Your UK State Pension is frozen in Thailand (no annual increases, because there is no reciprocal agreement), and NHS access ends once you are non-resident — so proper private health insurance is essential, and some visas require it by law. Both are legal and deliberate; plan for them now, not later.

⚠ The island’s real danger is the roads

Samui’s steep, wet hillside roads and scooter culture drive a serious accident toll. Wear a helmet, hold the correct licence and insurance, never ride after drinking, and consider a car if you have kids. Never leave your passport as a scooter-rental deposit — a photocopy is enough, and photograph the bike before you take it.

Get a Samui plan built around your situation

Tell the planner your age, income, family and budget, and it matches a likely visa pathway, a realistic Koh Samui cost estimate in ฿, and an ordered move plan — free, independent, no agent commissions.

Build my free plan →
// FAQ

Common questions

Do Britons need a visa to move to Koh Samui?

For a short visit, no — UK citizens normally enter Thailand visa-exempt, then switch to a longer route such as the DTV (remote workers), a Non-O retirement visa (age 50+) or the 10-year LTR once they have settled. Confirm the current visa-exempt day count and requirements with Thai Immigration before you travel; this is general information, not legal advice.

How do you get to Koh Samui from the UK?

There are no direct long-haul flights to Samui.
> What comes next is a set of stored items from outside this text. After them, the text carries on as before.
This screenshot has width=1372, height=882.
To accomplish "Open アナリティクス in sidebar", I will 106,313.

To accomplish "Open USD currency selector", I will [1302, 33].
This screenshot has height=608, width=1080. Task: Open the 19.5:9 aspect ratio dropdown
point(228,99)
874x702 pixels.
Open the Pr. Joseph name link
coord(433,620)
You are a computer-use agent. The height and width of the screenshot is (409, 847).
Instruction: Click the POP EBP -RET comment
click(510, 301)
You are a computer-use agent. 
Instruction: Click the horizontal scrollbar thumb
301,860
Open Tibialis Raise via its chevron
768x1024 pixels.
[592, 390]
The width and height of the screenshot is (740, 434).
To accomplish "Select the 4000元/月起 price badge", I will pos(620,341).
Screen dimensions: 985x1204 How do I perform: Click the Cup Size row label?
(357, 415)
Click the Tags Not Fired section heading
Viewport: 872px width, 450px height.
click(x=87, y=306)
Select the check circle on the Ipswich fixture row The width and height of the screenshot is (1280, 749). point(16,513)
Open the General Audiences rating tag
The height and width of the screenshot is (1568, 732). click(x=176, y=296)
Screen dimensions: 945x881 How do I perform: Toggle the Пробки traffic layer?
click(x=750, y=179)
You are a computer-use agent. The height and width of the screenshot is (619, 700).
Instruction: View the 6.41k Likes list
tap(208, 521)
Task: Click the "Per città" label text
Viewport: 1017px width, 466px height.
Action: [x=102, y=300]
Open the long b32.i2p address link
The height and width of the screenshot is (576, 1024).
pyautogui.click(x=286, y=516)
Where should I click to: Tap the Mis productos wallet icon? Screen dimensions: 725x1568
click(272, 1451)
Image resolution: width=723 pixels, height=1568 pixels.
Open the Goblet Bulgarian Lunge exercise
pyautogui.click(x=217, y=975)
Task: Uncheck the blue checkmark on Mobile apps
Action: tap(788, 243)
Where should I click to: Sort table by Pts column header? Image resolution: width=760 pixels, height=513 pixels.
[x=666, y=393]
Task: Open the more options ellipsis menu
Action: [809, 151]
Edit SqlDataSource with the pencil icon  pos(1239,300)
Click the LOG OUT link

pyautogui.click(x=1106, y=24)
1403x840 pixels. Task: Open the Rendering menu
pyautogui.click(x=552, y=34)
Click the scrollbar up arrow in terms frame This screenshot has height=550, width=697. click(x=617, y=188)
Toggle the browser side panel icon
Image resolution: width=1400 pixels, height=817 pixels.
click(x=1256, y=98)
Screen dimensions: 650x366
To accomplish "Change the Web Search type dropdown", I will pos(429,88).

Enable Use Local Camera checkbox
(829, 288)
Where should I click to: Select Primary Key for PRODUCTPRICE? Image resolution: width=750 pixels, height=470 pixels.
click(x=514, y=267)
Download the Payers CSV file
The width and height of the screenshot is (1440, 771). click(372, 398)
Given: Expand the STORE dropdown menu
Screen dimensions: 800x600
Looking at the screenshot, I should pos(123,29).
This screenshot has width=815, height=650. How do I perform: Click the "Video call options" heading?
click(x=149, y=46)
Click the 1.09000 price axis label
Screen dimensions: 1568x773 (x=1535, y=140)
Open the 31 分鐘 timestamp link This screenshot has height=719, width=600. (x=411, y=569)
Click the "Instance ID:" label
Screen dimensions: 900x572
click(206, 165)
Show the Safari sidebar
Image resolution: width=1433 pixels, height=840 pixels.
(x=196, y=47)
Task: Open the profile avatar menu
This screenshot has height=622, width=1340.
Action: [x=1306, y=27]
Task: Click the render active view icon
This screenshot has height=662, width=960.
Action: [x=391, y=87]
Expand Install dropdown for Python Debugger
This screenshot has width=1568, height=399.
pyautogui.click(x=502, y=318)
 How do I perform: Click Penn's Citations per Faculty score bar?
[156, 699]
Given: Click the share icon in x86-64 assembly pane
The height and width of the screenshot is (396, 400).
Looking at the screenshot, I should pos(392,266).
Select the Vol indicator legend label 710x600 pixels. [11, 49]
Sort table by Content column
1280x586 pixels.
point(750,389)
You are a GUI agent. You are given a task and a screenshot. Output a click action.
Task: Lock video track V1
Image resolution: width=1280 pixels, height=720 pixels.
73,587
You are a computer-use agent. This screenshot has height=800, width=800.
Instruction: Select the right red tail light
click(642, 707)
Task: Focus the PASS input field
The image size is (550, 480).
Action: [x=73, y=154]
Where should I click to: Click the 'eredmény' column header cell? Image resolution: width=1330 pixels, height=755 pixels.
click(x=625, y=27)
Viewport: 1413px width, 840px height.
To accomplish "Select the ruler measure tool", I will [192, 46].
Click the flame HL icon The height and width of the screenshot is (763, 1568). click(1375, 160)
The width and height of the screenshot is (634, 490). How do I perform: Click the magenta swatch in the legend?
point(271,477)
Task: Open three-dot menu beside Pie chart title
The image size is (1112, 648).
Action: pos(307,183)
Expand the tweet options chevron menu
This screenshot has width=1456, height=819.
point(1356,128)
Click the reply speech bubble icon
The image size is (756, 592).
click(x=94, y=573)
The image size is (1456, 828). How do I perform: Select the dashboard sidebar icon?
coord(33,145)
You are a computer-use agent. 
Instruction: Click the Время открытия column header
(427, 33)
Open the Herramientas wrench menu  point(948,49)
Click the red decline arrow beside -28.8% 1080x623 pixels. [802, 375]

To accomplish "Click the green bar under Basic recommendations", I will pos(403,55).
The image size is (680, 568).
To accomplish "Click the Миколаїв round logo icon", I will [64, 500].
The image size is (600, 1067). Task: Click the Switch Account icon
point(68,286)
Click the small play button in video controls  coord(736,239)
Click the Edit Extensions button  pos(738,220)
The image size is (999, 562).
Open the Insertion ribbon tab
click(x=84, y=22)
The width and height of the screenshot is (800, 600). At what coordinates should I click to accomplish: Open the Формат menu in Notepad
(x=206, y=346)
Fly London–Bangkok nonstop (about 12–13 hours) or one-stop via the Gulf, then either take a short Bangkok Airways flight on to Samui (USM) or fly budget to Surat Thani and finish with a bus-and-ferry. Door-to-door is realistically most of a day.

How much does it cost a Brit to live on Koh Samui?

A comfortable single lifestyle is roughly ฿50,000–66,000 a month, with budget living from around ฿20,000–25,000 and couples or families higher. Western groceries cost more than on the mainland because everything is shipped in. Sterling’s rate against the baht moves these figures, so check live before transferring. See the Samui cost of living guide for the full breakdown.

Is my UK State Pension frozen if I move to Koh Samui?

Yes. Thailand has no reciprocal social-security agreement with the UK, so the State Pension is frozen at the rate when you leave or first claim and never receives the annual increases. NHS access also ends once you are non-resident, so private health insurance is essential. Factor both into your long-term budget.

Is there a British community on Koh Samui?

Yes, though smaller and more spread out than Pattaya or Phuket. British long-stayers and retirees cluster in the north and north-east — Bophut, Bang Rak, Choeng Mon and Maenam — near the airport, schools and main hospital, with British-run venues and an active wellness scene drawing younger remote workers around Lamai.